# 550 gall 12/29 update



## SUPERTAKUMAR (Sep 16, 2011)

Happy new year
550 GALLON TANK UPDATE. - YouTube


----------



## m_class2g (Apr 21, 2010)

awesome tank. HUGE!


----------



## Diztrbd1 (Apr 21, 2010)

Awesome tank indeed!


----------



## Adz1 (Apr 21, 2010)

Agreed with above this tank kicks butt...


----------



## Keri (Aug 2, 2010)

Crazy! That tank is huge!

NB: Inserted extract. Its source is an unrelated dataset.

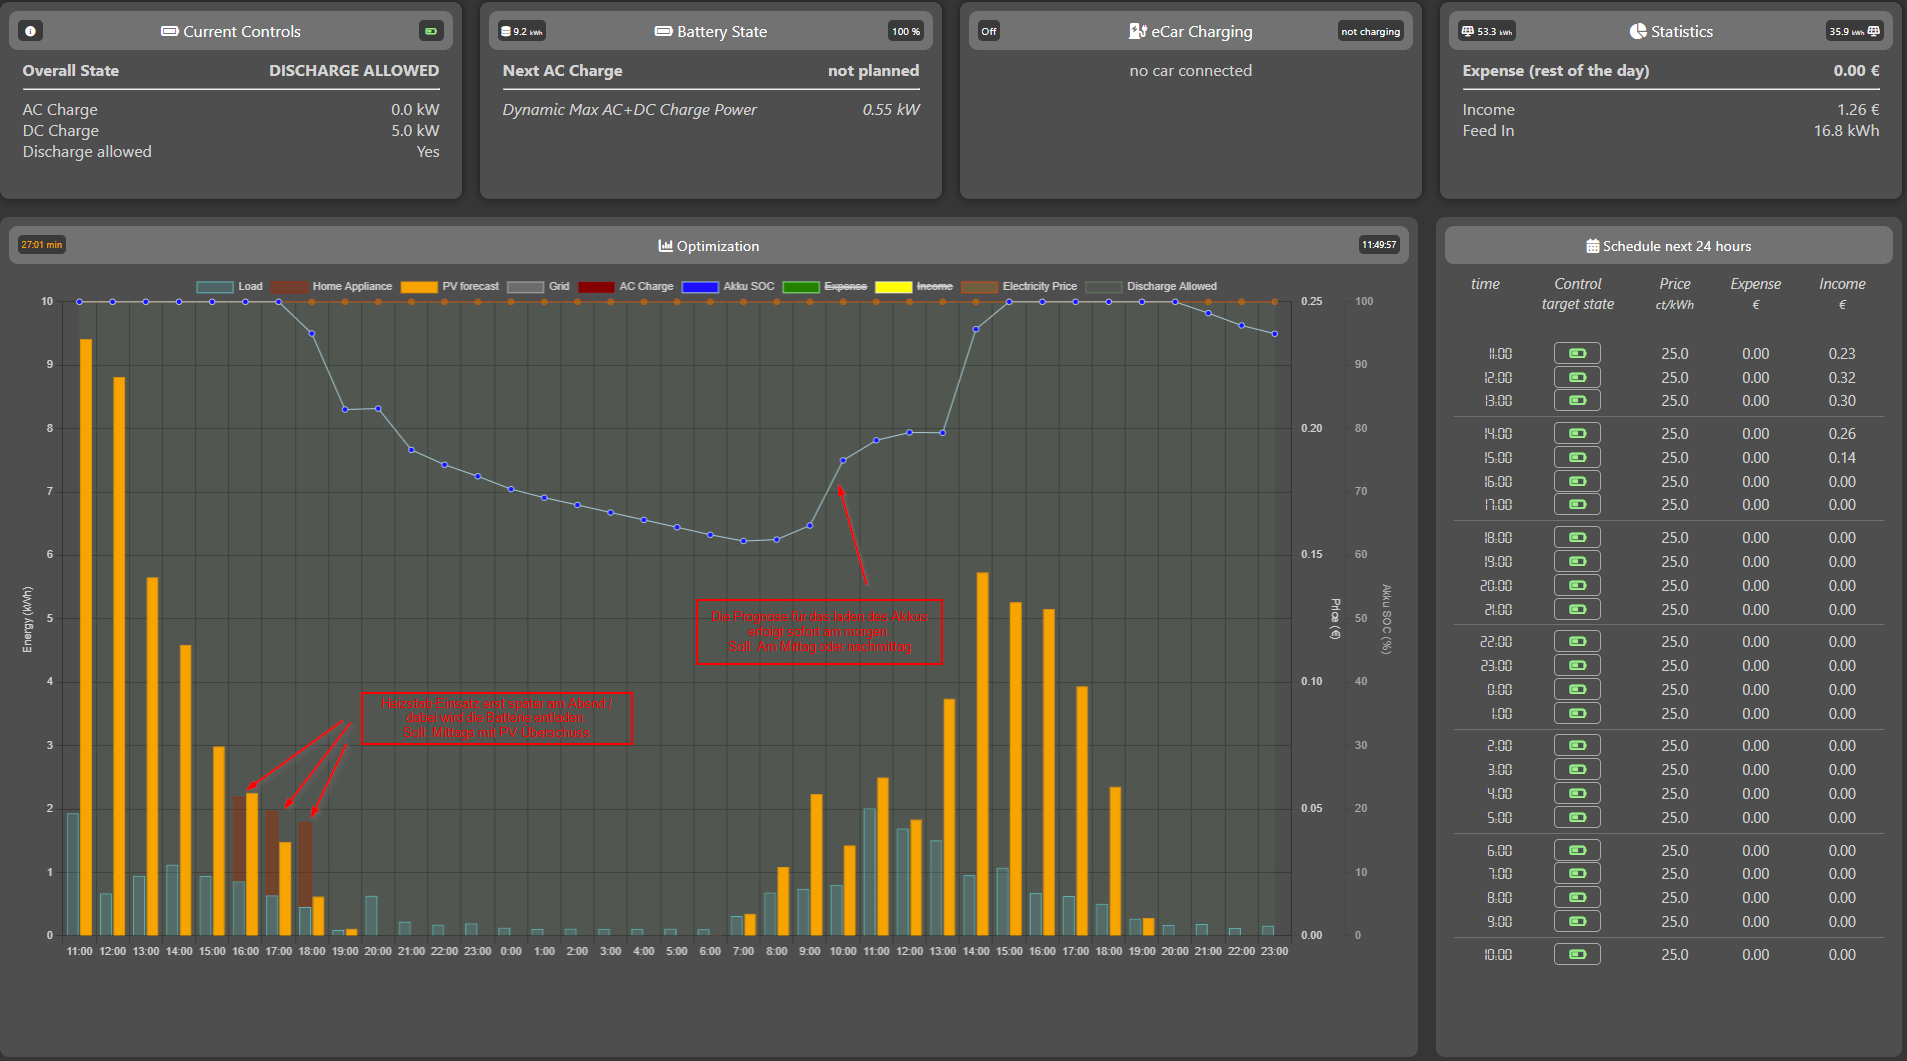Click the 'not charging' status badge
This screenshot has height=1061, width=1907.
pos(1370,31)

Love the peacock bass? (I think that's what they are?)


----------



## Momobobo (Sep 28, 2010)

Gorgeous tank :0 Beautiful fish and not too cramped!


----------



## SeaHorse_Fanatic (Apr 22, 2010)

What are those colourful Pacus or Silver Dollars? Never seen them before. Amazing tank. Soooooo jealous.

Anthony


----------



## architeuthis (Apr 22, 2010)

Those silver dollars are really nice.


----------



## SUPERTAKUMAR (Sep 16, 2011)

SeaHorse_Fanatic said:


> What are those colourful Pacus or Silver Dollars? Never seen them before. Amazing tank. Soooooo jealous.
> 
> Anthony


Theres 2 diff kinds in there 
The ones with the stripes are Myleus schomburgki 
And i got 2 albino red pacus as well 
Future monsters


----------